The Internal Revenue Service (IRS) announced a one-year postponement of new cryptocurrency tax reporting requirements, moving the implementation date to January 1, 2026. The delay gives crypto brokers additional time to adapt their systems to meet updated regulations.
The rules, finalized in July, focus on how investors should track and report the cost basis of cryptocurrencies held in brokerage accounts. Under these regulations, if investors don't specify their preferred accounting method, they must use the First-In, First-Out (FIFO) approach - where the earliest purchased assets are considered sold first.
Tax experts welcomed the delay, noting that many centralized finance (CeFi) brokers currently lack the technical infrastructure to support specific identification methods that would allow investors to choose which crypto units to sell. Without these capabilities, investors would be forced to use FIFO, potentially leading to higher taxable gains in the current market conditions.

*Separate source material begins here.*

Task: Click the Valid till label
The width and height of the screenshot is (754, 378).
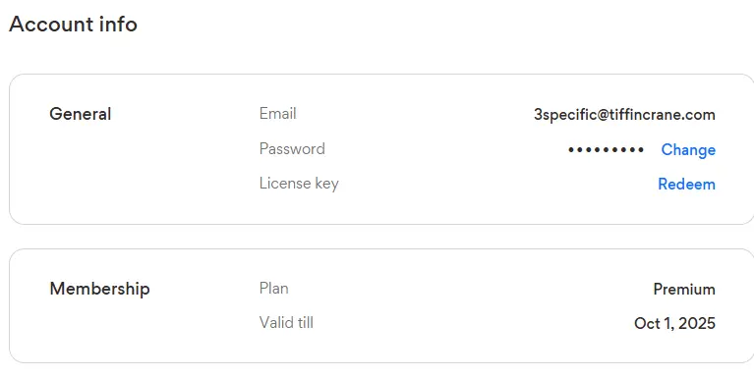Action: point(286,322)
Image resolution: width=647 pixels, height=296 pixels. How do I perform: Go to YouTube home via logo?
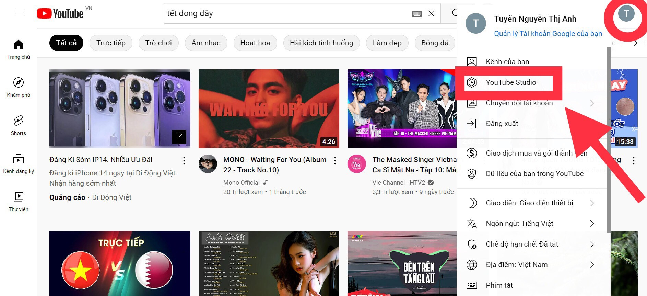pos(60,13)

The postponement comes amid broader regulatory changes in the crypto industry. The IRS recently introduced separate rules requiring certain decentralized finance (DeFi) brokers to collect and report users' personal data and trading history starting in 2027. These requirements mainly target "trading front-end service providers" like decentralized exchanges that facilitate digital asset transactions.
The IRS estimates that between 650 and 875 DeFi brokers will need to comply with these new reporting requirements, potentially affecting up to 2.6 million taxpayers. However, the rules face legal challenges from industry groups, including the Blockchain Association and Texas Blockchain Council.
The agency maintains that these regulations align with its traditional approach to broker oversight and are not intended to single out the DeFi sector. Under the new framework, platforms that enable cryptocurrency exchanges through smart contracts may be classified as brokers if they maintain sufficient control over transactions.
This extended timeline provides crypto platforms additional preparation time while offering temporary relief to investors concerned about unfavorable tax implications due to limited reporting options.